After a year of historically low transaction volumes, we are finally beginning to see encouraging signs that real estate activity may be picking up.

It’s been helpful that the Fed has given the market guidance on rate cut expectations for this year, and the economy seems to be leveling off at a 3 percent inflation rate, which has driven the treasury yield down to around 4 percent. This has helped encourage developers, equity funds, investors, and lenders, who are tired of suffering from the “deal anxiety” over the past year to ease their underwriting parameters in order to transact.  Here are some of the other factors that are driving market participants to transact this year.

Investors

In 2023 with interest rates continuing to climb, investors were focused on asset management, while figuring out how to recapitalize maturing debt and negotiate loan extensions and modifications with their lenders. Those that just had no hope of recovering their equity handed back keys to their lenders. Investors were dealing with their LPs and sending out capital calls. Preff and mezz became readily available last year, and many investors took advantage. As treasury yields dropped to the 4 percent range, some investors were able to refinance their floating-rate debt, mostly cash-in refinances with preff and mezz to the rescue when LP capital calls come up short. With the stabilizing fundamentals, investors are out on the hunt again. The challenge is that many owners/sellers are seeing the same improving fundamentals and are expecting lower cap rates than what buyers are willing to pay.  

Developers

With rent growth across asset classes generally flat, developers are focusing on value engineering to achieve higher yield on cost demanded by equity investors. General contractors and subs are cooperating as they see their job pipeline shrink but are limited by a strong labor market. With construction financing generally available from debt funds, life companies and increasingly again from banks, developers are pushing ahead and focusing on delivering projects in 2-3 years with little to no competing new supply.

Equity funds

There’s pressure not only to sell the last remaining deals in funds where the managers are into the promotion, but to deploy the record $213 billion in funds that were raised in 2021. There’s a flight to quality in terms of asset age as well as location and sponsorship for new investments. Opportunity funds are considering development (primarily multifamily and industrial) and a small number are entertaining office. The key here is to block out the noise and focus on the fundamentals. The challenging environment to raise funds last year is improving, forcing groups to invest their capital to be able to raise new capital

Lenders

We are not seeing much movement from the domestic banks. U.S.-based lenders are still learning how to deal with regulatory pressure with very low payoffs on their portfolio along with a mismatch between the yields that they are receiving on their assets relative to their liabilities. Consequently, foreign lenders are seeing an opportunity to capture market share and are ramping up their lending activity while attracting deposit relationships.
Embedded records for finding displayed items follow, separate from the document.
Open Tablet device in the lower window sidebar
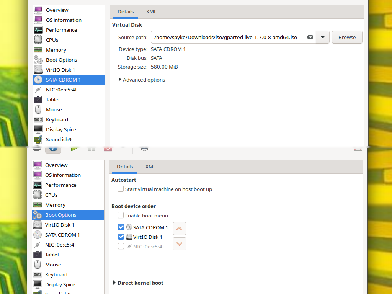 tap(52, 255)
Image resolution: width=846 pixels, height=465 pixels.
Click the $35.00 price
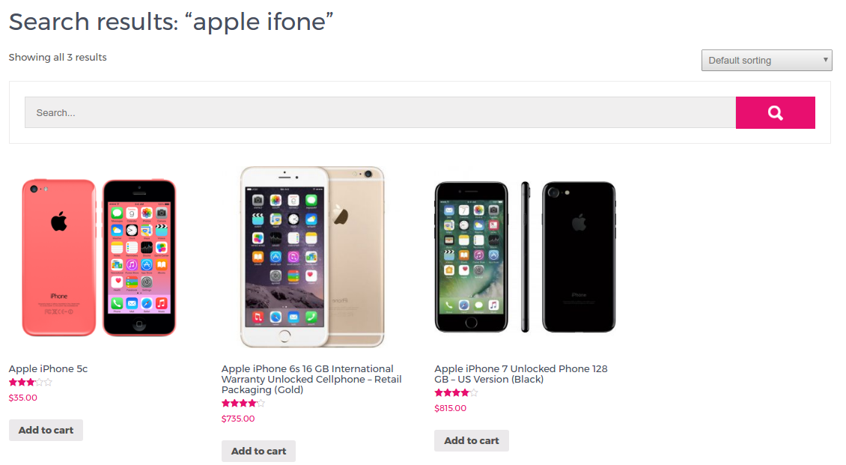22,398
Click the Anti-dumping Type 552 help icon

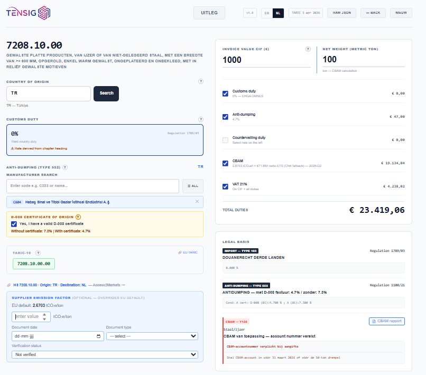(x=64, y=167)
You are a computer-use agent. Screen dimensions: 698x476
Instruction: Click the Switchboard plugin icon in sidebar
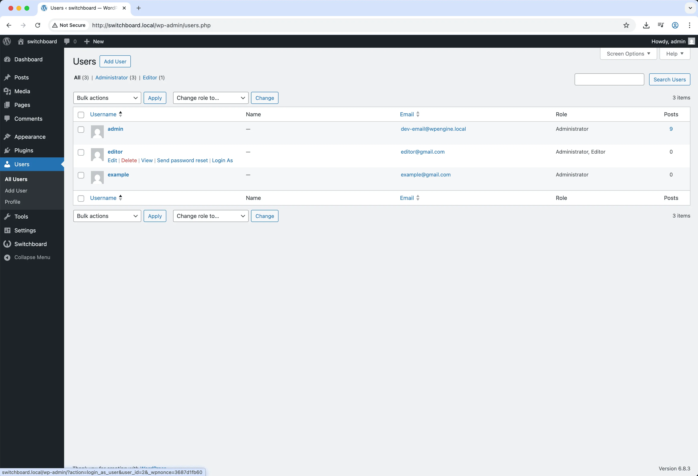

Debt funds and bridge lenders are becoming more flexible while maintaining higher spreads, waiving lockout provisions, bifurcating the interest payments to a current and accrue as well as lowering their stabilized debt yield requirements, allowing for the purchase of interest rate caps that are way out of the money to reduce transaction costs—all to make deals pencil. Specifically, recapitalizations. 

As we settle into 2024 the market is still contending with the timing of the Fed interest rate cuts, a stubbornly strong economy (good for CRE), an upcoming presidential election and heightened geopolitical tension. All these should make for a bumpy recovery for transaction volume this year. 

Shlomi Ronen is a managing principal & founder, Dekel Capital.